- _WHAT TO PRODUCE_
Please copy the items below word for word, omitting the pictures.

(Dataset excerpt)
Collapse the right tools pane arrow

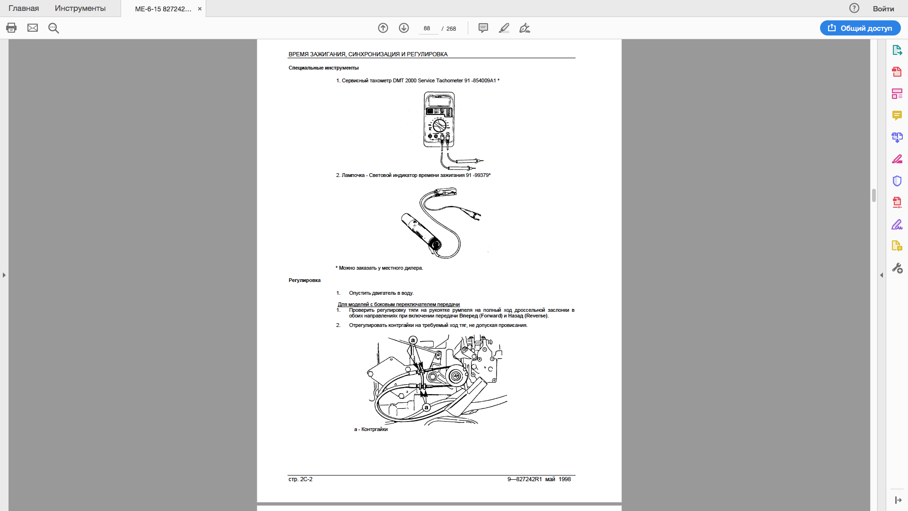coord(882,275)
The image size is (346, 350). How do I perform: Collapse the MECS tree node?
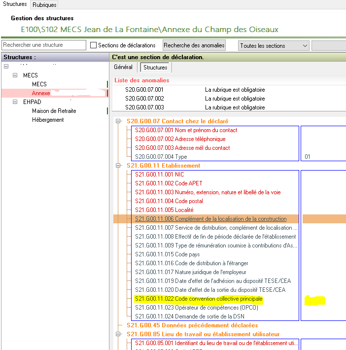click(15, 75)
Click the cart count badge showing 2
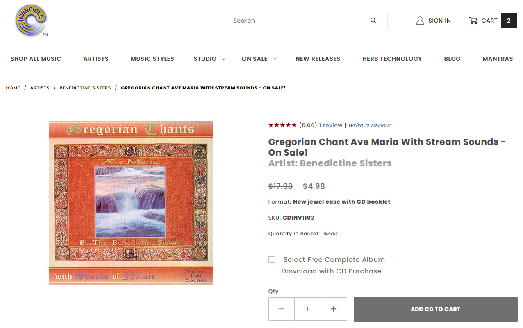Viewport: 523px width, 328px height. 509,21
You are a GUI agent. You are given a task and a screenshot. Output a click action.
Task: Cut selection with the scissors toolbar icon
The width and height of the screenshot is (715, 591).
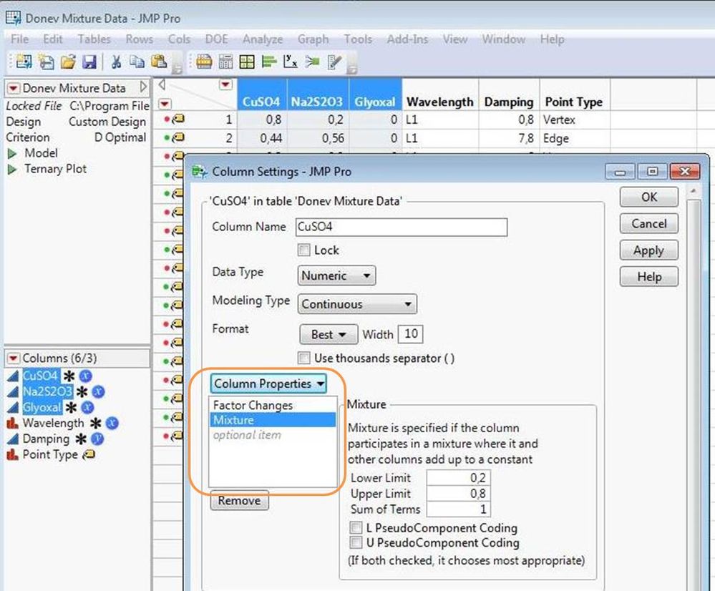click(x=115, y=62)
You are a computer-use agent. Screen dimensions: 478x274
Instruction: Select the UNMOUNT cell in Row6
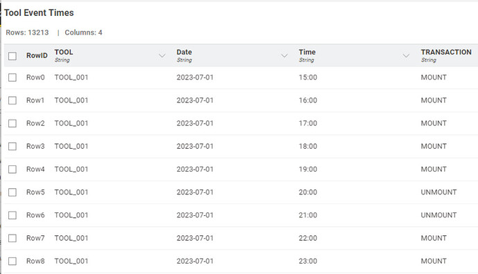[x=439, y=215]
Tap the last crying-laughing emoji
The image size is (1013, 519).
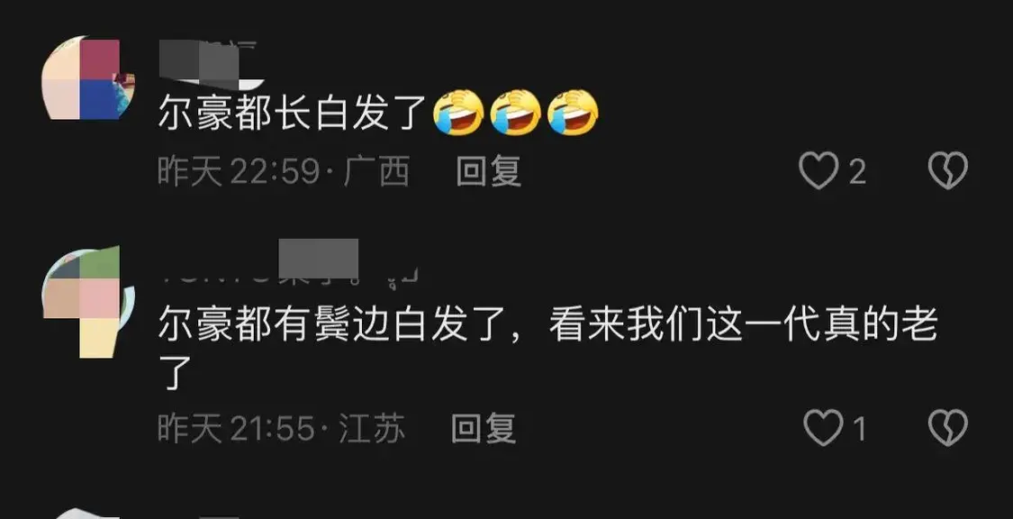click(x=573, y=112)
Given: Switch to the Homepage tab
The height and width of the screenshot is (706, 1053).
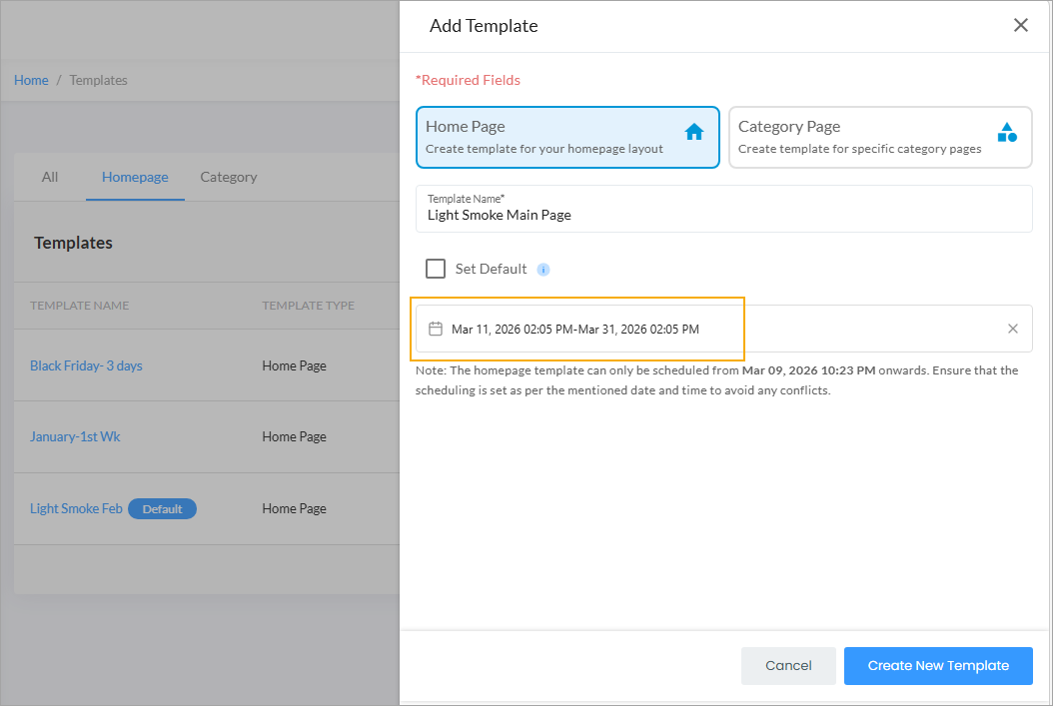Looking at the screenshot, I should [x=135, y=177].
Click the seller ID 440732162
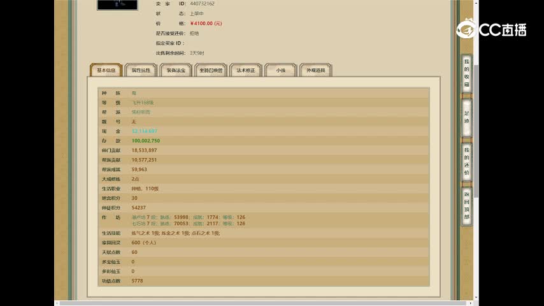Viewport: 544px width, 306px height. coord(202,4)
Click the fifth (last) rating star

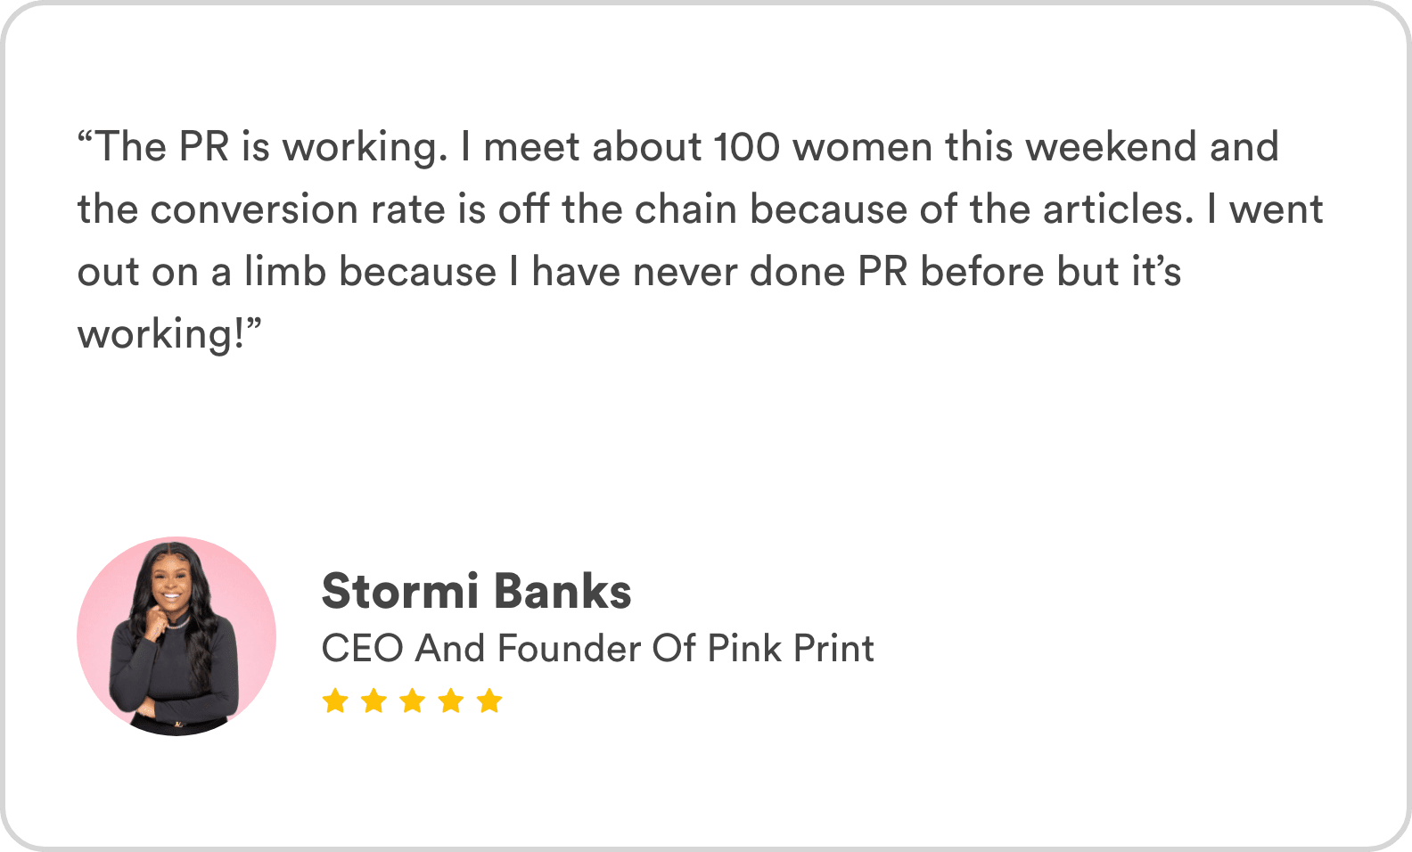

- _RESULT_
Collapse the right tools pane arrow

coord(882,275)
The image size is (346, 350). How do I perform: Collapse the MECS tree node?
click(15, 75)
Click the cart count badge showing 2
Viewport: 523px width, 328px height. 509,21
You are a GUI agent. You are given a task and a screenshot. Output a click action.
Task: Cut selection with the scissors toolbar icon
The width and height of the screenshot is (715, 591).
click(x=115, y=62)
You are a computer-use agent. Screen dimensions: 478x274
Instruction: Select the UNMOUNT cell in Row6
[x=439, y=215]
Tap the last crying-laughing emoji
The image size is (1013, 519).
click(x=573, y=112)
Given: Switch to the Homepage tab
The height and width of the screenshot is (706, 1053).
Looking at the screenshot, I should [x=135, y=177].
Click the seller ID 440732162
Viewport: 544px width, 306px height. coord(202,4)
Click the fifth (last) rating star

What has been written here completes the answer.